◆ Excerpted passage
--- begin ---

Narayan Shridhar Bendre (21 August 1910 – 19 February 1992) was a 20th-century Indian artist and one of the founder members of Baroda Group Narayan Shridhar Bendre was born in Indore.  He made a name for himself as a landscape artist. In 1992 he was awarded the Padma Bhushan.

Life and career

Narayan Shridhar Bendre was born in a Deshastha Rigvedi Brahmin family on 21 August 1910 in Indore, Madhya Pradesh. He was initially trained in the State Art School there prior to taking the Government Diploma in Art from Bombay in 1933. His initial interests were conditioned by the quasi-modernist landscape painting as practised in the Indore School at the beginning of the 20th century. An avid traveller, Bendre continued to paint the landscape throughout his career, often with different stylistic means. Early recognition came with the Silver Medal from the Bombay Art Society in 1934, followed by the then ultimate honour of the gold medal in 1941. Part of 1945 was spent as artist-in-residence at Santiniketan, where he met Nandalal Bose, Ram Kinkar Baij and Binode Behari Mukherjee. He also met Jamini Roy in Calcutta. Bendre's early work has been classified as being academic and impressionist, dominant subjects being the landscape and the portrait, in oils and gouache.

Bendre was back in Bombay in 1947, from where he left in June for the United States, holding a solo exhibition at the Windermere Gallery, New York, in 1948. On his way back to India, he travelled through Europe, gaining exposure to original works of the modernist masters. An independent nation and an art scene animated by the adventure of the Progressive Artists Group greeted his return in March 1948.

--- end ---

◆ Source data
--- begin ---

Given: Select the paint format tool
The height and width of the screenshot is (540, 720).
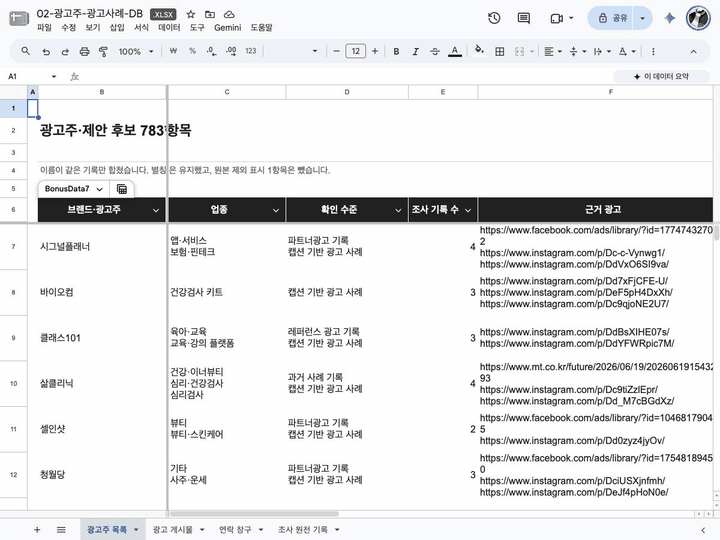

--- end ---

◆ To do
A) Reproduce the part of the Bendre biography that starts with "Narayan Shridhar Bendre (21" and goes on through "the Padma Bhushan.".
B) Which artists does the Bendre biography say he met during 1945, whether at Santiniketan or in Calcutta?
C) According to the Bendre biography, at what gallery did he hold a solo exhibition in 1948?

◆ Answers provided
A)
Narayan Shridhar Bendre (21 August 1910 – 19 February 1992) was a 20th-century Indian artist and one of the founder members of Baroda Group Narayan Shridhar Bendre was born in Indore.  He made a name for himself as a landscape artist. In 1992 he was awarded the Padma Bhushan.

B)
Nandalal Bose
Ram Kinkar Baij
Binode Behari Mukherjee
Jamini Roy

C) The Windermere Gallery in New York.